§ Exercise prompt: Set down each of the records below exactly as it reads. No pictures go into the copy.

[Start of section]

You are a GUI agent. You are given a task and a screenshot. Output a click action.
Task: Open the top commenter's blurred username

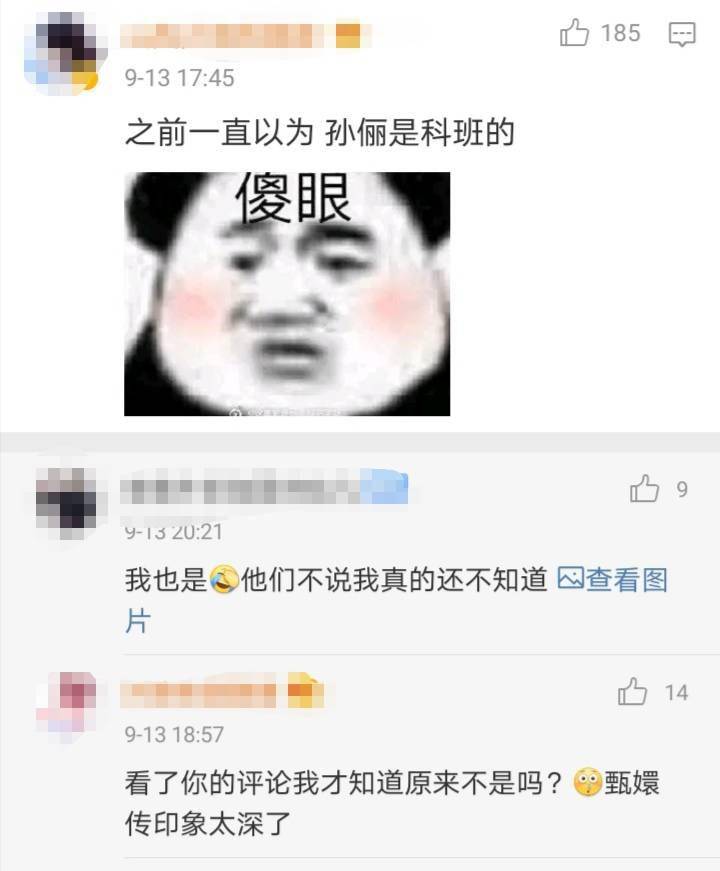coord(222,35)
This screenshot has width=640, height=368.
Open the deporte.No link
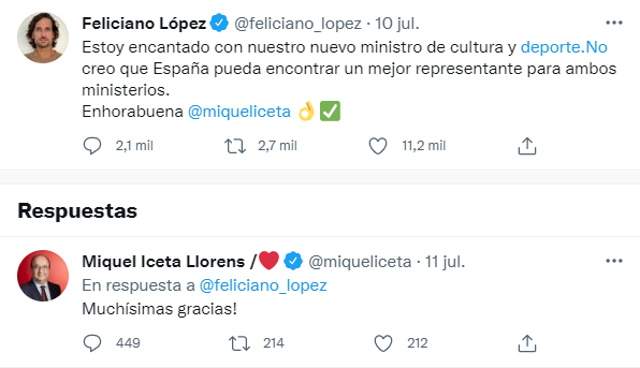coord(564,47)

[End of section]

§ The answer:
You are a GUI agent. You are given a task and a screenshot. Output a click action.
Task: Open the top commenter's blurred username

coord(222,35)
This screenshot has width=640, height=368.
Open the deporte.No link
coord(564,47)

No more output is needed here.